Speakers or Headphones
To get the most out of your sim racing experience, you’re definitely going to want some kind of audio setup. It doesn’t have to be anything special: you can use a regular set of 2.1 or 5.1 speakers, or a pair of dedicated sim racing headphones.
We’ll spare you an extra purchase and say that your current seat is probably fine for sim racing. The exception is if it has wheels. In that case, either remove them or grab another chair from elsewhere in the house. In the future you may be interesting in buying a dedicated seat or sim racing cockpit, but we’ve found normal chairs to work just fine. Speaking of which, we recommend looking at our guide to finding the perfect sim racing seating position.
We cannot stress enough that the wheels and pedals have to be your starting point, but once you have your basic setup you might find the need to grab extra peripherals. These will allow you to feel much more like a real life pilot. It’s a lot of fun to drive using a wheel and pedals, but true talent is having to deal with all the things a real driver would have to consider, including a shifter and a handbrake. Here we’ll cover the basics of what you can expect from these.

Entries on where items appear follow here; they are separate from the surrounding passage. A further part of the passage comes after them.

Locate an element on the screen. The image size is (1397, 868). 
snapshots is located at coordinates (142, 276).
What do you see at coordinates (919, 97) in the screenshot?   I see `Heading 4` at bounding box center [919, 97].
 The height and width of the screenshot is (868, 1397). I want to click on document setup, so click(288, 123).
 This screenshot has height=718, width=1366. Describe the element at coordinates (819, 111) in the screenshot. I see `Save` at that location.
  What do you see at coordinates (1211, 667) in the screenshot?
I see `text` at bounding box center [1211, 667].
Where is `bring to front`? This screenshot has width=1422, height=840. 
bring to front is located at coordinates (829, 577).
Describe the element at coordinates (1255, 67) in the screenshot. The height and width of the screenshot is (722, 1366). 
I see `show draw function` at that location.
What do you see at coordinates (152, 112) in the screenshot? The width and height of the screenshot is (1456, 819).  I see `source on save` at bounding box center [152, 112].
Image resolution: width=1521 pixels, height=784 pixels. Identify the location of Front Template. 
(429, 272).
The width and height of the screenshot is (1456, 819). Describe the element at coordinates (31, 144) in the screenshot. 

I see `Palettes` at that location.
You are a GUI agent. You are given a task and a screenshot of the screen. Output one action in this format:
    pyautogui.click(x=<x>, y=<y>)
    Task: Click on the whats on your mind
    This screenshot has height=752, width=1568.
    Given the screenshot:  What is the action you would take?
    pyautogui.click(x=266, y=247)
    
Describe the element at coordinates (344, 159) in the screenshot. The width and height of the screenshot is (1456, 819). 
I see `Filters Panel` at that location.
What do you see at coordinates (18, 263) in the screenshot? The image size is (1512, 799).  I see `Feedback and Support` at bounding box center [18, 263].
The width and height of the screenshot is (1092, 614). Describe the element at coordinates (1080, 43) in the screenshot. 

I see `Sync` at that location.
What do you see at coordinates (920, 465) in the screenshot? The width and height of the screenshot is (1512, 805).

There are two basic types of shifters that you can purchase as peripherals: an H-shifter and a sequential shifter. The first is the typical shifter you would find in a manual transmission car. The gears are set-up following an H pattern, increasing from left to right. A sequential shifter is a shifter that is pushed forwards to increase gears, and backwards to decrease them. All players will have their personal preference after they use both for a while. Thankfully certain models have the ability to change between H-shifters and sequential shifters, meaning you get both off of a single purchase.
Obviously if you are only interested in F1 racing, a handbrake will be of very limited use to you. If, however, you are considering other racing sims (especially rally sims) handbrakes will add a whole new dimension to the game. It takes considerable skill to use handbrakes effectively, but they are truly the proverbial cherry on top once you manage to master their use. Tighter turns, expert manoeuvres, and the feeling of satisfaction are all things you can expect after some time with handbrakes. This should, however, be the final purchase you make. Be sure to get a shifter first, as they are more versatile (some even can function as handbrakes) and will add more to your game.
Recommended Sim Racing Setup for Beginners
For beginners, we recommend the Logitech G29/G920 wheel for your first sim racing rig. This high quality wheel is coupled with a decent set of pedals, so you’re bound to be satisfied given the low price.
Bear in mind that the G29 is for PlayStation, while the G920 is for Xbox (both support PC racing).
- The definitive sim racing wheel for PlayStation 5, PlayStation 4 & PlayStation 3: Realistic steering and pedal action for the latest racing titles
- Built to last: Durable solid steel ball bearings, stainless steel shifter and pedals and hand stitched leather wheel grip
- Dual motor force feedback: Realistically simulates the racing experience with smooth, quiet helical gearing
- Easy access game controls: On wheel D pad, console buttons, paddle shifters and LED indicator lights
- Responsive floor pedal unit: Accelerate, brake and change gears with the feel of an actual car. Pedal piston sleeves: Polyoxymethylene thermoplastic (POM)
Moving on, we’d suggest you stick with your current display and chair. There’s always room to purchase newer and better displays or seats later, but they can be unreasonably expensive if you’re just starting off.
Finally, we suggest foregoing any optional extras until you’ve spent a week or two playing with a wheel and pedals. If you’re loving the experience, then picking up a shifter (and maybe even a handbrake) will be a no-brainer.